## ASSIGNED TASK:
Reproduce the records below exactly, but only between the lines holding "The image size is (1440, 900)." and "Open the Test", inclusive.

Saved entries

————————

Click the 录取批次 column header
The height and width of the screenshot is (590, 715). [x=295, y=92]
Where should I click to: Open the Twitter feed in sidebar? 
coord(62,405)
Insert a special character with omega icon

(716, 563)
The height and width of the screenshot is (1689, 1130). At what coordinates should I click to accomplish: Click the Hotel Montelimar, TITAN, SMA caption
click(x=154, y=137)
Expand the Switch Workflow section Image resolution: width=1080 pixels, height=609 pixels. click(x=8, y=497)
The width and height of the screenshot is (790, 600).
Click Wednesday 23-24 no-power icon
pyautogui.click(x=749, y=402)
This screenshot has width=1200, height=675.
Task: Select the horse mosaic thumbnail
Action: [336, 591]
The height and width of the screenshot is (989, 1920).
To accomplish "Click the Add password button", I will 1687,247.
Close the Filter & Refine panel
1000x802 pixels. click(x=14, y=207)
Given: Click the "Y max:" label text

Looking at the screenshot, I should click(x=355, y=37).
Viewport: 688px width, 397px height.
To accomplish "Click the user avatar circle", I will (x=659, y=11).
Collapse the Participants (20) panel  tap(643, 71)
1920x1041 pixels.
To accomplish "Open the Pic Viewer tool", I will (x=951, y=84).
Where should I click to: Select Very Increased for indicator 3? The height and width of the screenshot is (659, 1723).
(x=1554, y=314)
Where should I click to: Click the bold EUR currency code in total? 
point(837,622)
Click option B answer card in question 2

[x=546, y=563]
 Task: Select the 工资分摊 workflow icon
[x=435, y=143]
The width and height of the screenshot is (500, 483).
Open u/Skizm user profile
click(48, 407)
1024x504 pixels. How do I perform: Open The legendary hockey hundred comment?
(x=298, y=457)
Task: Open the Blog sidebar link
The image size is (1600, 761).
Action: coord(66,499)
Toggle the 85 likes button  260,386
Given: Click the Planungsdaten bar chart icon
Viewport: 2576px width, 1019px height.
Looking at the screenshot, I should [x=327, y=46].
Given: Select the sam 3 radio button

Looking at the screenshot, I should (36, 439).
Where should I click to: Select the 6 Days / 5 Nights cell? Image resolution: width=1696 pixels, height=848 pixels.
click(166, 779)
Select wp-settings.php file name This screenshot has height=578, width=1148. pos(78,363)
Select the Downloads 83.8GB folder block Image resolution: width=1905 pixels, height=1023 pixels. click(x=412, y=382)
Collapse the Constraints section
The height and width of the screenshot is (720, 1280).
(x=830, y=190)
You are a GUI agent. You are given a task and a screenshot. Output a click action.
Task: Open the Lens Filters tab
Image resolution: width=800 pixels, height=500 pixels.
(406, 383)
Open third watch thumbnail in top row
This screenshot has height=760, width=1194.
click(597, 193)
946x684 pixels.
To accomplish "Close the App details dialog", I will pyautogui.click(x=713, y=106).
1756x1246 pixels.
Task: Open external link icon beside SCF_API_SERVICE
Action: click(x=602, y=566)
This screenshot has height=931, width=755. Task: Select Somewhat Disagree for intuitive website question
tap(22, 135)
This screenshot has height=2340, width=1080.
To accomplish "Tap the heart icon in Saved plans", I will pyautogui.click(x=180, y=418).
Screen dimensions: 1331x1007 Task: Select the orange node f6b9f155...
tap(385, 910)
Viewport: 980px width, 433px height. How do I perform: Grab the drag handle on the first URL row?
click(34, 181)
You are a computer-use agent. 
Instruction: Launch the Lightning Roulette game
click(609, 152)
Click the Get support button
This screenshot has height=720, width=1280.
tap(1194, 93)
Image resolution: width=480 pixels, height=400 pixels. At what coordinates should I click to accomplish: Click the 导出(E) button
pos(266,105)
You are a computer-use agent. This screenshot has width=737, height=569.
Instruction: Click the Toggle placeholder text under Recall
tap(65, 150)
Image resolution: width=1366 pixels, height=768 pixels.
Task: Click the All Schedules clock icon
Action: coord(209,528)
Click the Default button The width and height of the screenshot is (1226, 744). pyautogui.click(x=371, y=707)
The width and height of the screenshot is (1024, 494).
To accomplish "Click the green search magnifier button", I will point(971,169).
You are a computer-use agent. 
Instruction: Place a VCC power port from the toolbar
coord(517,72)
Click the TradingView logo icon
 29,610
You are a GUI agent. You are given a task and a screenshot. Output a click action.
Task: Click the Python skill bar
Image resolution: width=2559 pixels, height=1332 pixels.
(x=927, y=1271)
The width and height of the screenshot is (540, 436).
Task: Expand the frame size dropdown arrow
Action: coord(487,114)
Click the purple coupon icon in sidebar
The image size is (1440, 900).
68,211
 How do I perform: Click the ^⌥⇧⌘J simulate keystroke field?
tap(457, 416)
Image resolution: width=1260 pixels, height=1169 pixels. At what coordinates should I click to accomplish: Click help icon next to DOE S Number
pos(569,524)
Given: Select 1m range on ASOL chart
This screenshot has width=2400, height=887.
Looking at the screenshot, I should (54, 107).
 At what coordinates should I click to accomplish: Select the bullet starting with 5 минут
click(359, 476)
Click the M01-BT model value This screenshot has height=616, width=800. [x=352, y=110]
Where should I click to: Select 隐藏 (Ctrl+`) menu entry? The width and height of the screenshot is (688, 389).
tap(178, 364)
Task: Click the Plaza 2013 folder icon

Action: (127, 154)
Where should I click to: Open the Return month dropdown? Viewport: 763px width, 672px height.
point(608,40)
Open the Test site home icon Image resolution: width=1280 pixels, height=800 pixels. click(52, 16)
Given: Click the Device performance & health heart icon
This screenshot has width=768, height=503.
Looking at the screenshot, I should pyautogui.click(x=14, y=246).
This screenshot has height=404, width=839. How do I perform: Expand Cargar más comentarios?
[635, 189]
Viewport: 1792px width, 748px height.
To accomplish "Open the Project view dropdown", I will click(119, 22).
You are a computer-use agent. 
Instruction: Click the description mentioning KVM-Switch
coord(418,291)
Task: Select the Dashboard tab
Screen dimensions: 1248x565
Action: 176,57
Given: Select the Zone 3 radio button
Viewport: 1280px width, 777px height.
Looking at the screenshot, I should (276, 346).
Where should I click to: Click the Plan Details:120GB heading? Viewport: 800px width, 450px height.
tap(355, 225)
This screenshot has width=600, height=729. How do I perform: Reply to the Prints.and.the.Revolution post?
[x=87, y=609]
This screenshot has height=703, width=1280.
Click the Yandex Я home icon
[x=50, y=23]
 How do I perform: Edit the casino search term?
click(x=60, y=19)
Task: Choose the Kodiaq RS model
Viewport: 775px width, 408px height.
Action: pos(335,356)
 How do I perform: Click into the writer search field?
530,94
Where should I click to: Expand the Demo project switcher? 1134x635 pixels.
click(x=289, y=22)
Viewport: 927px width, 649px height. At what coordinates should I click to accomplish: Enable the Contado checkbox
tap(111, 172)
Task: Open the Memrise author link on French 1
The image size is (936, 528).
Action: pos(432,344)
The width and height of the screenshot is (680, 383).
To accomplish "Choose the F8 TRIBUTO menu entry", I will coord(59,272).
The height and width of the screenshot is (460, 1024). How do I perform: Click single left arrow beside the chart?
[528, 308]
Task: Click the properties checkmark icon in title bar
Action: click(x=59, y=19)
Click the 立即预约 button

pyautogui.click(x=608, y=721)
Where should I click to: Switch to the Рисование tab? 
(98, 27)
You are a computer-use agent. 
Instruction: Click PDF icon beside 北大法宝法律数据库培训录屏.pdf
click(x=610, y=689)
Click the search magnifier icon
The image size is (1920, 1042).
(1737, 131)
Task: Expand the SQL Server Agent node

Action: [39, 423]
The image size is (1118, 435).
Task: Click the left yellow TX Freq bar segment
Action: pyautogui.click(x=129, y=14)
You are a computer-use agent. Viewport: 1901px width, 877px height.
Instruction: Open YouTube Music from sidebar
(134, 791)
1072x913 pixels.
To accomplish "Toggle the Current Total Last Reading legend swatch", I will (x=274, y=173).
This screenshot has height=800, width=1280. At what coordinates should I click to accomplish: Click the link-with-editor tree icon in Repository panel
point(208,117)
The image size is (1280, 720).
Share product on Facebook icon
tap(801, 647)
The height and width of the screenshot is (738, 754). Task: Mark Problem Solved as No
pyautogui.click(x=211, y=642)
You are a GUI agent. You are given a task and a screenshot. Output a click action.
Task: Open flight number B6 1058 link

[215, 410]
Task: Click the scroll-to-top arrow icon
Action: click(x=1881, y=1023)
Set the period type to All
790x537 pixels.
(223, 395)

————————

## RESPONSE FOR THIS EXERCISE:
The image size is (1440, 900).
68,211
 How do I perform: Click the ^⌥⇧⌘J simulate keystroke field?
tap(457, 416)
Image resolution: width=1260 pixels, height=1169 pixels. At what coordinates should I click to accomplish: Click help icon next to DOE S Number
pos(569,524)
Given: Select 1m range on ASOL chart
This screenshot has width=2400, height=887.
Looking at the screenshot, I should (54, 107).
 At what coordinates should I click to accomplish: Select the bullet starting with 5 минут
click(359, 476)
Click the M01-BT model value This screenshot has height=616, width=800. [x=352, y=110]
Where should I click to: Select 隐藏 (Ctrl+`) menu entry? The width and height of the screenshot is (688, 389).
tap(178, 364)
Task: Click the Plaza 2013 folder icon

Action: (127, 154)
Where should I click to: Open the Return month dropdown? Viewport: 763px width, 672px height.
point(608,40)
Open the Test site home icon Image resolution: width=1280 pixels, height=800 pixels. click(52, 16)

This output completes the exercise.